** RECORDS FOR THIS EXERCISE follows **
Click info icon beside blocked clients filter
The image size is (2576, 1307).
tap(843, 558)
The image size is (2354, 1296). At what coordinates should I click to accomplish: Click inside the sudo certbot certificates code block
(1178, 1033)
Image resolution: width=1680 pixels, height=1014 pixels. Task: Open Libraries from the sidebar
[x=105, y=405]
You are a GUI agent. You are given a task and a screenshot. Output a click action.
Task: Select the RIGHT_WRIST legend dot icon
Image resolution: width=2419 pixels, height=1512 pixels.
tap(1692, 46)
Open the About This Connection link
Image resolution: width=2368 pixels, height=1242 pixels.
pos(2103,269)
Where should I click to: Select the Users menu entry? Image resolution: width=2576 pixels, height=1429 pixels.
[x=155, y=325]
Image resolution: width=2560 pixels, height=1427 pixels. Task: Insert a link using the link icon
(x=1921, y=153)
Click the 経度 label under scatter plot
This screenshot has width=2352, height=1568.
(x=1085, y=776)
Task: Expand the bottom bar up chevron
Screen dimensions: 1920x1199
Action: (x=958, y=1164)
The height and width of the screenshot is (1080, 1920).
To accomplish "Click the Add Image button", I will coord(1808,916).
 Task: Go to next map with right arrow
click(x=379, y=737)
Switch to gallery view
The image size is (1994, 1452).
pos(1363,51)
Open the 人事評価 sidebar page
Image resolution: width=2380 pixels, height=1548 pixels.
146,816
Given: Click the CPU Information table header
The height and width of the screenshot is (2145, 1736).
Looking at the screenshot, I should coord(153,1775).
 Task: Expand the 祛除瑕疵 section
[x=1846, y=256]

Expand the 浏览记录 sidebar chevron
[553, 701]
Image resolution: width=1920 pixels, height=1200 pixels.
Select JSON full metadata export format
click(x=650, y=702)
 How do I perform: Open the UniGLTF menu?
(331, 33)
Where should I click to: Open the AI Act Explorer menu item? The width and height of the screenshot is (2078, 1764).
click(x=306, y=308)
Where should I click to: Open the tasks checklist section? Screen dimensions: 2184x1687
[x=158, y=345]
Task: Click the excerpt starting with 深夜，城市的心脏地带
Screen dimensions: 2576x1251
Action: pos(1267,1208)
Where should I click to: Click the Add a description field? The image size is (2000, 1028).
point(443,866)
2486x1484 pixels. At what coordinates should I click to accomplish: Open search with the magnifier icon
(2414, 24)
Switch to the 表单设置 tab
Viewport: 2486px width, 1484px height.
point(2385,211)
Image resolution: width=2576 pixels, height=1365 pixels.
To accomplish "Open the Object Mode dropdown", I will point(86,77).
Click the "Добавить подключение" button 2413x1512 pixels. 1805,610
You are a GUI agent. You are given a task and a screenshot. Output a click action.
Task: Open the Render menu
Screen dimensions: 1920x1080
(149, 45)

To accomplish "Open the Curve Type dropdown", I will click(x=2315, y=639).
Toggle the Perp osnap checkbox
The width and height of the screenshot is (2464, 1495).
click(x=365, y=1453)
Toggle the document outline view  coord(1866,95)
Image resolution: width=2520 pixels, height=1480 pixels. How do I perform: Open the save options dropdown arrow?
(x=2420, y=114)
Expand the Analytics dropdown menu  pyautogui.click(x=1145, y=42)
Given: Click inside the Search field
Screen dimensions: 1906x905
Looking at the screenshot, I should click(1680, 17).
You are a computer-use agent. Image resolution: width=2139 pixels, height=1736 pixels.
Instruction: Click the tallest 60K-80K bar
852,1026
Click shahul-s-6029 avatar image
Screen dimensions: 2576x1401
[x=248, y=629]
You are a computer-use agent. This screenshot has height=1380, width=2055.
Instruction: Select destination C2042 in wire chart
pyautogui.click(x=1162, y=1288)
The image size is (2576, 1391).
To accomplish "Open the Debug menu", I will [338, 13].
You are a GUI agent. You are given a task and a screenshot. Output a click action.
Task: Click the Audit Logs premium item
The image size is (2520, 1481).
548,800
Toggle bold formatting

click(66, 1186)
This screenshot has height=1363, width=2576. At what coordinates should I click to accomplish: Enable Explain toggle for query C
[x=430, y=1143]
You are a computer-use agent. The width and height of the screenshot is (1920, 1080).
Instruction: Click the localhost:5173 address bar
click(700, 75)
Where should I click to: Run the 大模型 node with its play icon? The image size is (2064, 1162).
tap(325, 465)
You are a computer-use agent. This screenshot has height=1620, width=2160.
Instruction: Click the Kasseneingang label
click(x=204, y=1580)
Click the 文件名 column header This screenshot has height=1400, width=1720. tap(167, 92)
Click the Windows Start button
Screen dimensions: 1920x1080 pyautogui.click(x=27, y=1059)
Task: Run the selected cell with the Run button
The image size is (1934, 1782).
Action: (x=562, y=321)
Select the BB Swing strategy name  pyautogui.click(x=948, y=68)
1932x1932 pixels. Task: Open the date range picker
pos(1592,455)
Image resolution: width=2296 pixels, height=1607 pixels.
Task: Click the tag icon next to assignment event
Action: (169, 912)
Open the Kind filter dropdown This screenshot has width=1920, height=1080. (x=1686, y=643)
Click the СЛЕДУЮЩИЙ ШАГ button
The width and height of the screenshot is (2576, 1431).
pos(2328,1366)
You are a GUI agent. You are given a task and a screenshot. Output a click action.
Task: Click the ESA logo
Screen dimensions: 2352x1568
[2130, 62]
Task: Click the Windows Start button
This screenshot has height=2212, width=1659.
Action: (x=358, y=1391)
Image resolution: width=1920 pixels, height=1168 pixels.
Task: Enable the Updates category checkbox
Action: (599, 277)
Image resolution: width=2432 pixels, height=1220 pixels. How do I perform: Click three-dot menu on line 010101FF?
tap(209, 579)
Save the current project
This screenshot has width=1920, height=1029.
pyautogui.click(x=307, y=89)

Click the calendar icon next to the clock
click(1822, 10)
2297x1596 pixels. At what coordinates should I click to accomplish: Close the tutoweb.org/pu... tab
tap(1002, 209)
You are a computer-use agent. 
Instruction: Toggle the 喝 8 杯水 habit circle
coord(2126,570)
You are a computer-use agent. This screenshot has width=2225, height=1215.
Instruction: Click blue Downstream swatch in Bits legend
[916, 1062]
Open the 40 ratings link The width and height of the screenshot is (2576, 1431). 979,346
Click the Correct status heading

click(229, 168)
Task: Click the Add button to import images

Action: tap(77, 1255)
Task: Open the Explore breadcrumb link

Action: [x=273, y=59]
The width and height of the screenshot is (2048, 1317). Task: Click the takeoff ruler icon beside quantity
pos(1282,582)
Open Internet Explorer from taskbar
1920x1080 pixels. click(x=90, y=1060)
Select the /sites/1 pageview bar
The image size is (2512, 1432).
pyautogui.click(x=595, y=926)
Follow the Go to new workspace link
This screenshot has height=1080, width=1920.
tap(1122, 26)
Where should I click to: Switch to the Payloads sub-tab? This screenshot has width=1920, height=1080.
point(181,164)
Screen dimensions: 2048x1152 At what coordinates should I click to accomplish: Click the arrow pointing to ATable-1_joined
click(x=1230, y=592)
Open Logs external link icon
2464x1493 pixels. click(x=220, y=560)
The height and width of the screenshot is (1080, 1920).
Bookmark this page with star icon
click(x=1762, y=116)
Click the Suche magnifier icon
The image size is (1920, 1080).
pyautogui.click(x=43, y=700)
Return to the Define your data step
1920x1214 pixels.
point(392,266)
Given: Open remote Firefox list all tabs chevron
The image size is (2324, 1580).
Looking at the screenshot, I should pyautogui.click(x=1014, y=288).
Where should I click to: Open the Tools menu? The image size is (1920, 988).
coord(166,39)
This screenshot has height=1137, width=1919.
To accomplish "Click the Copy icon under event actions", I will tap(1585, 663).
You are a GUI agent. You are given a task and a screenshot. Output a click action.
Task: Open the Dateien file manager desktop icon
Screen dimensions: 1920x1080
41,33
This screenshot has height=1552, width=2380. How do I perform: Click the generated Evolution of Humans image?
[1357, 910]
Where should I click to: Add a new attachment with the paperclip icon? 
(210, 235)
** End of RECORDS FOR THIS EXERCISE **
TASK:
Copy exactly the stretch of data above from the line with "2486x1484 pixels. At" through the line with "You are a computer-use agent. The", and omit all other lines.

WRITTEN SOLUTION:
2486x1484 pixels. At what coordinates should I click to accomplish: Open search with the magnifier icon
(2414, 24)
Switch to the 表单设置 tab
Viewport: 2486px width, 1484px height.
point(2385,211)
Image resolution: width=2576 pixels, height=1365 pixels.
To accomplish "Open the Object Mode dropdown", I will point(86,77).
Click the "Добавить подключение" button 2413x1512 pixels. 1805,610
You are a GUI agent. You are given a task and a screenshot. Output a click action.
Task: Open the Render menu
Screen dimensions: 1920x1080
(149, 45)

To accomplish "Open the Curve Type dropdown", I will click(x=2315, y=639).
Toggle the Perp osnap checkbox
The width and height of the screenshot is (2464, 1495).
click(x=365, y=1453)
Toggle the document outline view  coord(1866,95)
Image resolution: width=2520 pixels, height=1480 pixels. How do I perform: Open the save options dropdown arrow?
(x=2420, y=114)
Expand the Analytics dropdown menu  pyautogui.click(x=1145, y=42)
Given: Click inside the Search field
Screen dimensions: 1906x905
Looking at the screenshot, I should click(1680, 17).
You are a computer-use agent. Image resolution: width=2139 pixels, height=1736 pixels.
Instruction: Click the tallest 60K-80K bar
852,1026
Click shahul-s-6029 avatar image
Screen dimensions: 2576x1401
[x=248, y=629]
You are a computer-use agent. This screenshot has height=1380, width=2055.
Instruction: Select destination C2042 in wire chart
pyautogui.click(x=1162, y=1288)
The image size is (2576, 1391).
To accomplish "Open the Debug menu", I will [338, 13].
You are a GUI agent. You are given a task and a screenshot. Output a click action.
Task: Click the Audit Logs premium item
The image size is (2520, 1481).
548,800
Toggle bold formatting

click(66, 1186)
This screenshot has height=1363, width=2576. At what coordinates should I click to accomplish: Enable Explain toggle for query C
[x=430, y=1143]
You are a computer-use agent. The width and height of the screenshot is (1920, 1080).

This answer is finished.